Showing posts with label artist statement. Show all posts

Working Through -Artist Statement


Working Through  |  Jamie Ribisi-Braley
Solo Exhibit
Monkitree | April 4 - June 7, 2014


In my studio there are always at least two paintings going at the same time as well as some small oil sketches on paper or tiny canvases. I’ve never really liked to sketch- preferring, instead, to let the immediacy and searching show in the final painting. But I’m finding that these small pieces are helping me to work out the color schemes, composition, and movement while remaining finished pieces in their own right. At times, these sketches are actually made after I’ve already finished the larger painting - in a way it’s still working through the process.

And that is really the theme of this body of work: Working through it.
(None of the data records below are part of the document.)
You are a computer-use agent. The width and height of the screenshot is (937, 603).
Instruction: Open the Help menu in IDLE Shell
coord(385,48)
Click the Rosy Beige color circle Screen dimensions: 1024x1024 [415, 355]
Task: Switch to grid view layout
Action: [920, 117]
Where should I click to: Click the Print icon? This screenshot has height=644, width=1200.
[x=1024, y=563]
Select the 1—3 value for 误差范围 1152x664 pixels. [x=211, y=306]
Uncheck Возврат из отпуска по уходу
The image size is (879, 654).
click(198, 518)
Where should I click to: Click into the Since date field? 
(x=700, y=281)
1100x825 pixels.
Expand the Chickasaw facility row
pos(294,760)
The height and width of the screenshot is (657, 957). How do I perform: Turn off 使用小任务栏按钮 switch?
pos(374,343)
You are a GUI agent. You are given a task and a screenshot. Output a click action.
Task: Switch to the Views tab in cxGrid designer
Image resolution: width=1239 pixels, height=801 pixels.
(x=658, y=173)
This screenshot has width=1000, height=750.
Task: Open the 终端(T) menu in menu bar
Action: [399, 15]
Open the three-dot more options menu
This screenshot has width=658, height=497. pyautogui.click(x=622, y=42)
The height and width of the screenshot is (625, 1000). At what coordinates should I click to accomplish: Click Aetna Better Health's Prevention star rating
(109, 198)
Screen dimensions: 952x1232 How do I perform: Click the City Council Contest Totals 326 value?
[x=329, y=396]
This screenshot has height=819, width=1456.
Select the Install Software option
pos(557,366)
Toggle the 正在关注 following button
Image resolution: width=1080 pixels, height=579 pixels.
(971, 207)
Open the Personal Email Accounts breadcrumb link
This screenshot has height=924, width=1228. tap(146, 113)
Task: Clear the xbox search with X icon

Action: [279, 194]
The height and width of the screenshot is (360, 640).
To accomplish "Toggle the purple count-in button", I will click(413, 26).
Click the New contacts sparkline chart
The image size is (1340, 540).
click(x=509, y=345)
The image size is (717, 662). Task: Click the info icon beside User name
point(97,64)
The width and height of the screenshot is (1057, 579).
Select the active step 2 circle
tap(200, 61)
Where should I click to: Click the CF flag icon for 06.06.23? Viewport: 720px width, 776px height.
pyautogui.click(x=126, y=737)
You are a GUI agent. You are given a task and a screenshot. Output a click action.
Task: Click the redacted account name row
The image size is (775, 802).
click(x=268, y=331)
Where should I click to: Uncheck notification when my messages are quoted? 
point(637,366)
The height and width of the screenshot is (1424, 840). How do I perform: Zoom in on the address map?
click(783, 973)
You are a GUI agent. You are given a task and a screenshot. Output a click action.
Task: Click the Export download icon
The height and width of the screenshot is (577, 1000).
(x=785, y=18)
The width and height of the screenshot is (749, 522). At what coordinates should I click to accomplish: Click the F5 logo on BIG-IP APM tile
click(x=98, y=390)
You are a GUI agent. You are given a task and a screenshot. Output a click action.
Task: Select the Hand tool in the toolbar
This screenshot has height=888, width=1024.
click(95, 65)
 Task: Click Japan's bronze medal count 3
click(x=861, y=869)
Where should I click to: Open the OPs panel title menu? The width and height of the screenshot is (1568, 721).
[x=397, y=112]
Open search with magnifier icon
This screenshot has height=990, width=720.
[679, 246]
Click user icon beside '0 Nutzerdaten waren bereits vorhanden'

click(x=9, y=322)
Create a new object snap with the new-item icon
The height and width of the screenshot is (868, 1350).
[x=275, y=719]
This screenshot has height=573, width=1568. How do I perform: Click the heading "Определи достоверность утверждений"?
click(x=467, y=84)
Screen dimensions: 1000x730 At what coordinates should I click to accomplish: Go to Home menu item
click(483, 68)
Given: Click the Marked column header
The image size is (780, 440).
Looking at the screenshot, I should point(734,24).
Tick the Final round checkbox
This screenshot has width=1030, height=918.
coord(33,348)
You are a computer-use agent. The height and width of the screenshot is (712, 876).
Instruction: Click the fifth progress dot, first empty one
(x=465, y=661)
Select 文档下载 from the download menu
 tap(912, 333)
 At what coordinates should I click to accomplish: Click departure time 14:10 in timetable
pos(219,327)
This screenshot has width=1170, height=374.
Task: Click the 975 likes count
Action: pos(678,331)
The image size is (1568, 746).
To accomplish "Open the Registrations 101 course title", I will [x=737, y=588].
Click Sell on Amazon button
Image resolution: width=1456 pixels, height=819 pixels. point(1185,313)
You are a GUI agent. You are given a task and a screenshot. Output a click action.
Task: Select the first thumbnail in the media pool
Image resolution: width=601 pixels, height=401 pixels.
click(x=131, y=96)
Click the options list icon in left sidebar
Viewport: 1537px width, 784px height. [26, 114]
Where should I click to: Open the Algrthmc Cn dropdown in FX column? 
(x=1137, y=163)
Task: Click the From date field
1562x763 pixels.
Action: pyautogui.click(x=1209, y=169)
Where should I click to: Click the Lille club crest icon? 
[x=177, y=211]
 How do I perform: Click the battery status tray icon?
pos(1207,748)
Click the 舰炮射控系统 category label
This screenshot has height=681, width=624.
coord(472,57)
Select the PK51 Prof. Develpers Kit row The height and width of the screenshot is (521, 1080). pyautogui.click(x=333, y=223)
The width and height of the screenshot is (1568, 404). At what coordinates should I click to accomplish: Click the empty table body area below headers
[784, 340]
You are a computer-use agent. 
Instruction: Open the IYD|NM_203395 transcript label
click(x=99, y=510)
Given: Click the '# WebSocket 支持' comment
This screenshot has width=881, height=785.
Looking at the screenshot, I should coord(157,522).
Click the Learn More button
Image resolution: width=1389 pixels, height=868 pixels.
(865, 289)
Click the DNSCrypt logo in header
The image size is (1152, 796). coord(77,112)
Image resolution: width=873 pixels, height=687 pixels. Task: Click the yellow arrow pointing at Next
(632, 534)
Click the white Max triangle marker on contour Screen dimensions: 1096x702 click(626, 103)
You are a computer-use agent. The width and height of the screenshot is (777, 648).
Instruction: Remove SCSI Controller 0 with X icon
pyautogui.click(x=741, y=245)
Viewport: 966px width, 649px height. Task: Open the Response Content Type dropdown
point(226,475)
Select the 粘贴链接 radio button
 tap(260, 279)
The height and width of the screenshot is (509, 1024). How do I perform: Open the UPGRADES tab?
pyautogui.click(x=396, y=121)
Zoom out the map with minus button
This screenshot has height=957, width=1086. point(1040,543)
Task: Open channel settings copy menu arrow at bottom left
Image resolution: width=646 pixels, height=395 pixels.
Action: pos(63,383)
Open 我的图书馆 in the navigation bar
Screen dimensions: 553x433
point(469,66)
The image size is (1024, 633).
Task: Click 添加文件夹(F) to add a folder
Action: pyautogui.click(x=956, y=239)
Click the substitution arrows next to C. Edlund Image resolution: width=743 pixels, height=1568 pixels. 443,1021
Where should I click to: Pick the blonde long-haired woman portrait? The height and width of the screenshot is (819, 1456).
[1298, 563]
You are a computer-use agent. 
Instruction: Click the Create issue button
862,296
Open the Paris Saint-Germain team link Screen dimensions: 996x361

Not giving up. Most artists can attest to the nagging feeling of giving it all up. Of feeling beat. Wanting to pack up the brushes. But this goes a bit further. As I’m working through the process, I’m also working through chronic pain that makes it difficult to be in the studio as much as I need to be. Namely, migraines dampen my studio practice and interfere with life in general. Working on these abstract pieces, full of turmoil and quick paced lines of repetitive mark making, is a way for me to work around the pain and let it all hang out.

The painting process is almost wishful thinking of how I want my health to be- having the authority to take something I don’t like and just paint over it. Whether it’s from layer to layer, reinventing the color and composition, or taking a previously finished painting and completely painting over it. Start fresh, take control, and have more energy. Searching for the point when it all feels better.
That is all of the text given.